Luckily, Lara rolls well prepared.  She just happened to have 1/2 a can of opaque brown deck stain in her car, so we used that.  Again, it was great to have help — in fact, I am eternally ecsatic and grateful for her help, but again, I was not accomplishing this on my own.  Once again, I thought I could knock off staining the deck in an afternoon.  We finished the 1/2 can yesterday, and I had to go get more today.  I am presently taking a break from the hot sun, and I’d say I’m almost 1/2 done with the staining.

As I was staining, I began thinking about my feeling like I haven’t accomplished much with this deck.  I began thinking about how in my regular life (teaching), it does not feel like accomplishing much on the day to day basis.  Of course getting through a class is an accomplishment, but not much of one.  Because I do not see accomplishment readily in my day to day work, I was looking for this satisfactuon of being able to see it in refinishing the deck.  It seemed tangible.  Then I started to think about how teaching a kid to write and to write better is actually a pretty amazing accomplishment, even if it does not feel like it on the day to day basis.

I thought of this student I tutored this year, and I didn’t feel like I was accomplishing much with this student.  And then the parents told the advisor the the kid’s grades were improving.  The English teacher told me the writing was improving, particularly the kid’s organization.

I remembered teaching in Ware, when a science colleague told me she could always tell the kids I taught because their writing was so tight and organized.  She said she’d been really impressed.

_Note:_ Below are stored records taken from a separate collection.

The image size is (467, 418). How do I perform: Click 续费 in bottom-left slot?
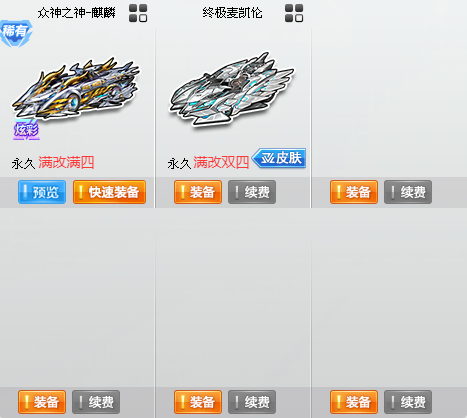pyautogui.click(x=96, y=402)
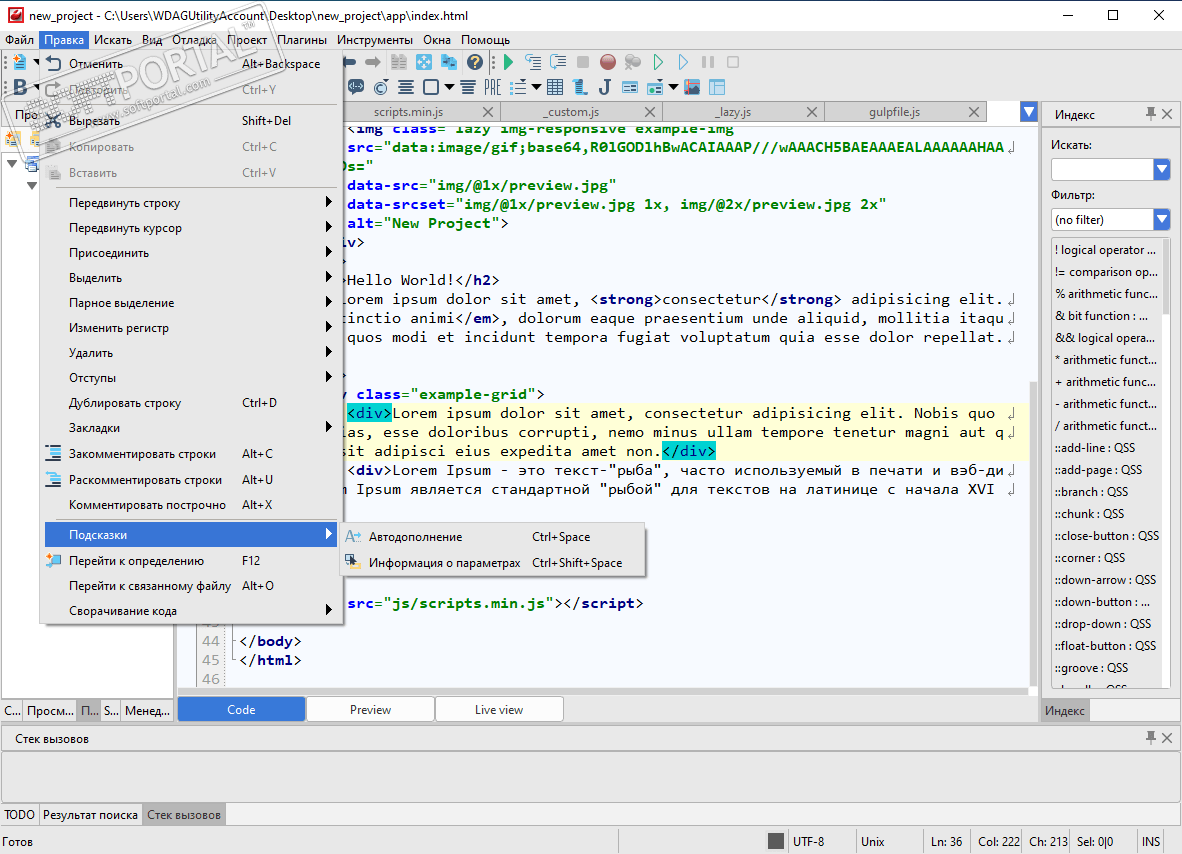The image size is (1182, 854).
Task: Open the editor tab list dropdown arrow
Action: (x=1028, y=112)
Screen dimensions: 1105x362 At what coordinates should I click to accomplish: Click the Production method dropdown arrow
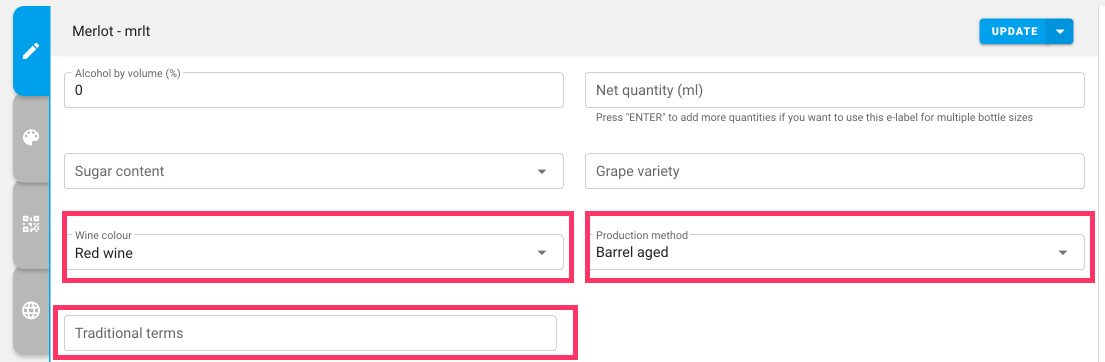(1063, 253)
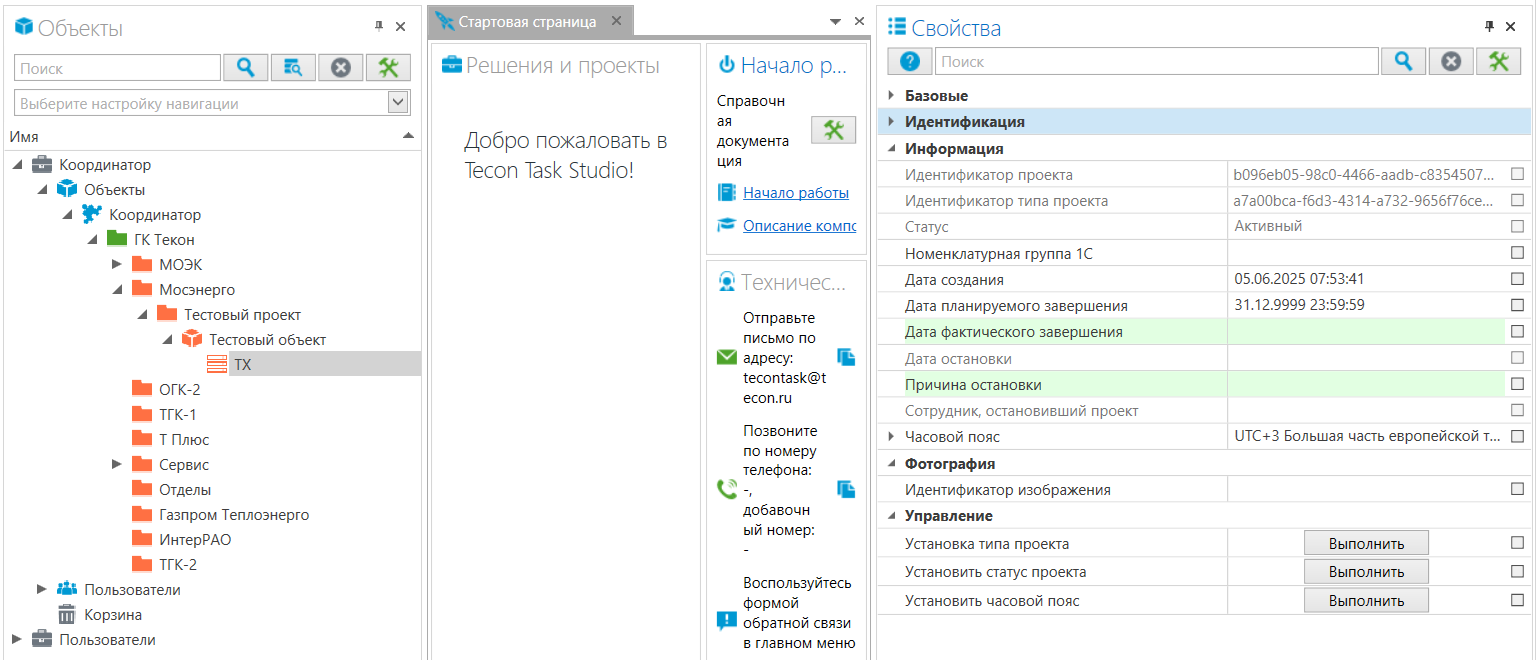1536x660 pixels.
Task: Open the Начало работы link
Action: pyautogui.click(x=795, y=193)
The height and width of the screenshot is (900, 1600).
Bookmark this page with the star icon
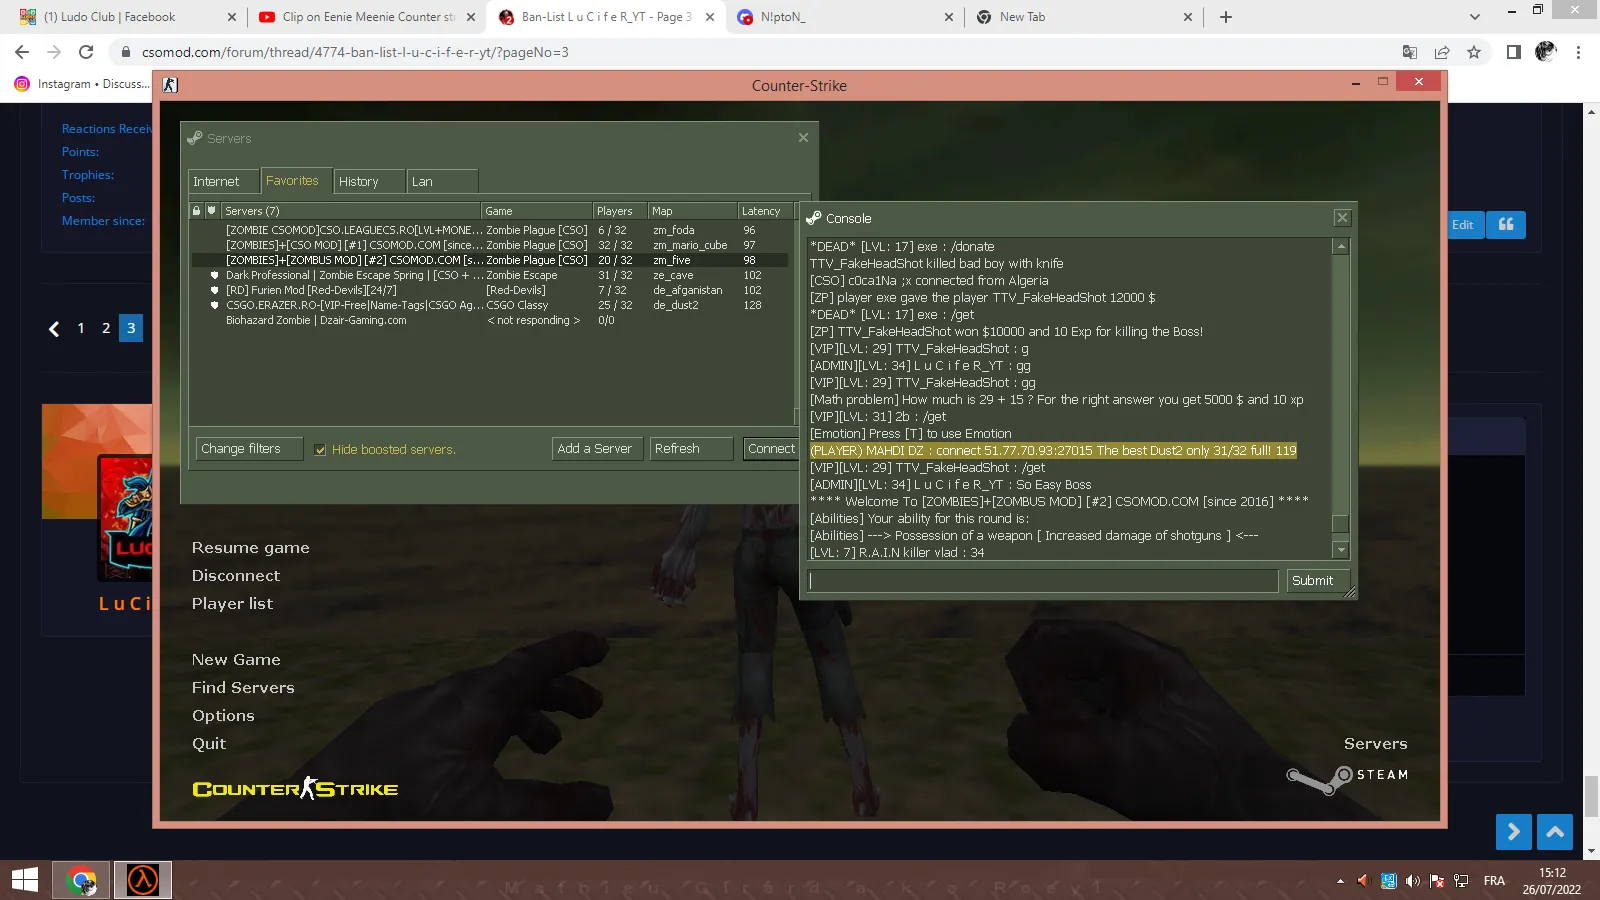pos(1474,52)
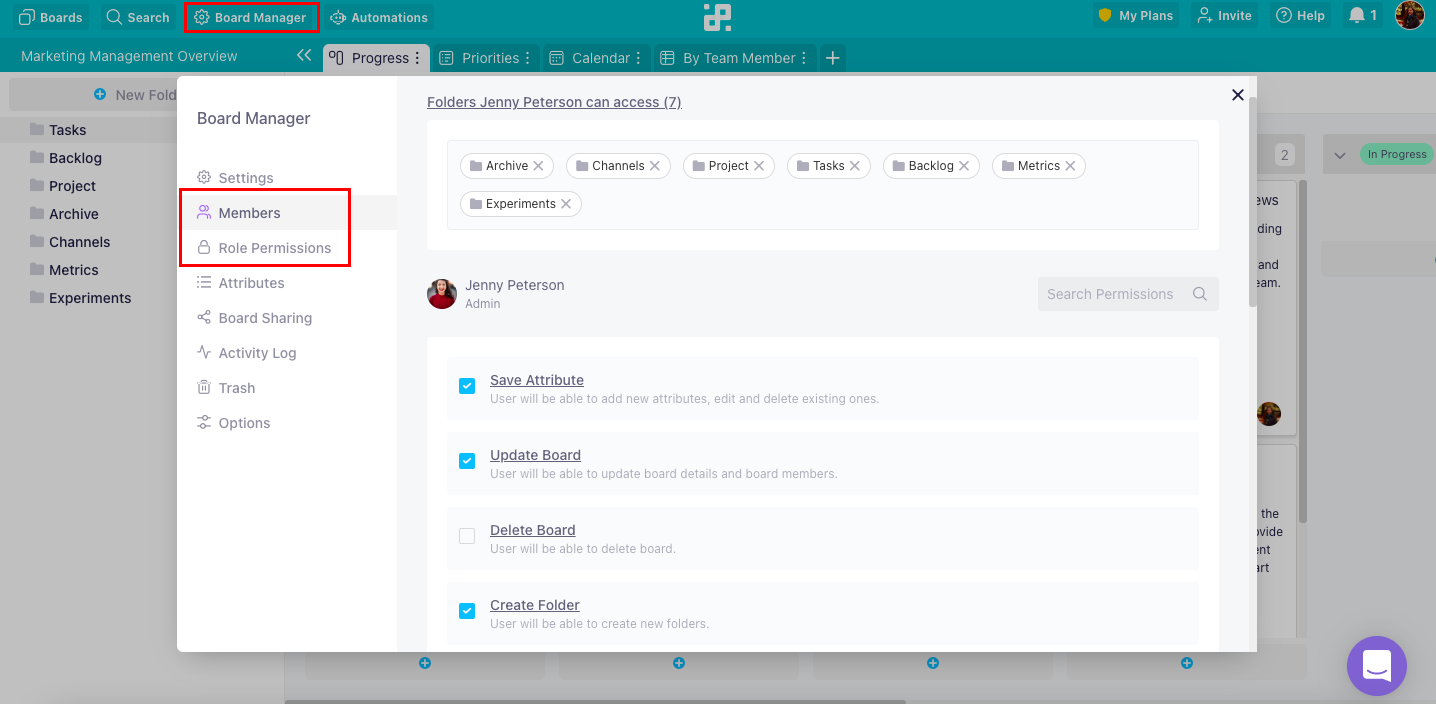Screen dimensions: 1436x704
Task: Uncheck the Save Attribute permission
Action: click(466, 385)
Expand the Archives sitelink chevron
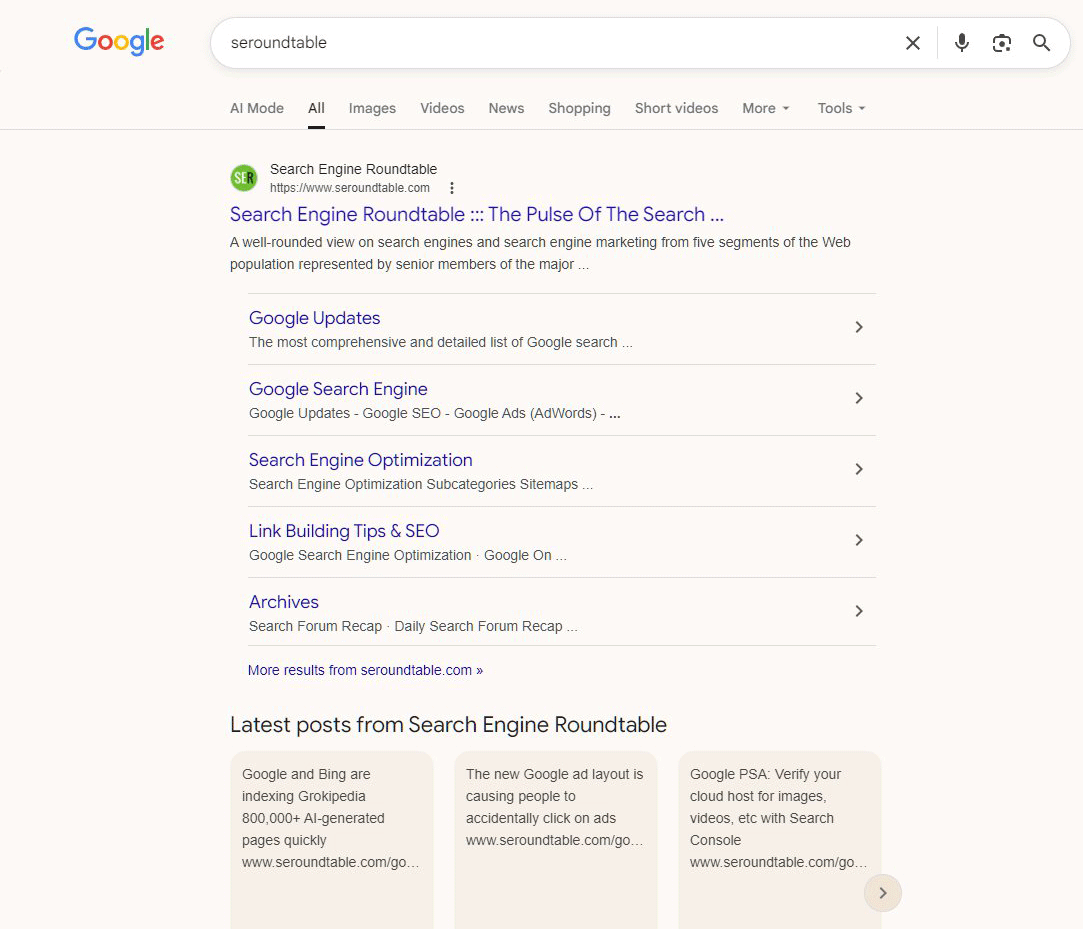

And then on rare occasions, I’ll get a letter or an email from a student telling me that they really learned to write better because of my class.  It may sound like I am trying to toot my own horn, but I’m not.  I’m just trying to work through this idea of accomplishment.  I started to think that if I’d taken a summer job refinishing decks that I probably would not feel like I accomplished something after each of the decks I’d have finished, because it’s a job.  Teaching is not a “job,” per se, but it isn’t as tangible.  So this summer I felt like I needed to see some tangible accomplishments. I started thinking more about how there are times people remember a teacher who really taught them something — or even more specifically, teachers who taught me something.  I’ve only written one letter (perhaps two) to a teacher who was very inspiring.  I wish I’d have written more, especially while they were still teaching and therefore relatively easy to find.  A letter is tangible evidence of accomplishment.  So reader, let me suggest that you write a letter to a teacher (or two) who inspired you, someone who really taught you something, especially something you value.  Not that teachers are in it for the constant praise (if they are, they are in the wrong profession — just listen to Mitt Romney for two minutes), but they are human.  We all seek some affirmations from time to time.

I’ve also received nice notes or comments from parents.  They are also wonderful to receive, although it is different than words coming from the student him or herself.  Anyway, this was just my thought process as I was staining the deck today.  I’m about to go out and stain some more — and frankly, yes, I am feeling a sense of accomplishment.  I can’t wait until we christen the deck with a BBQ!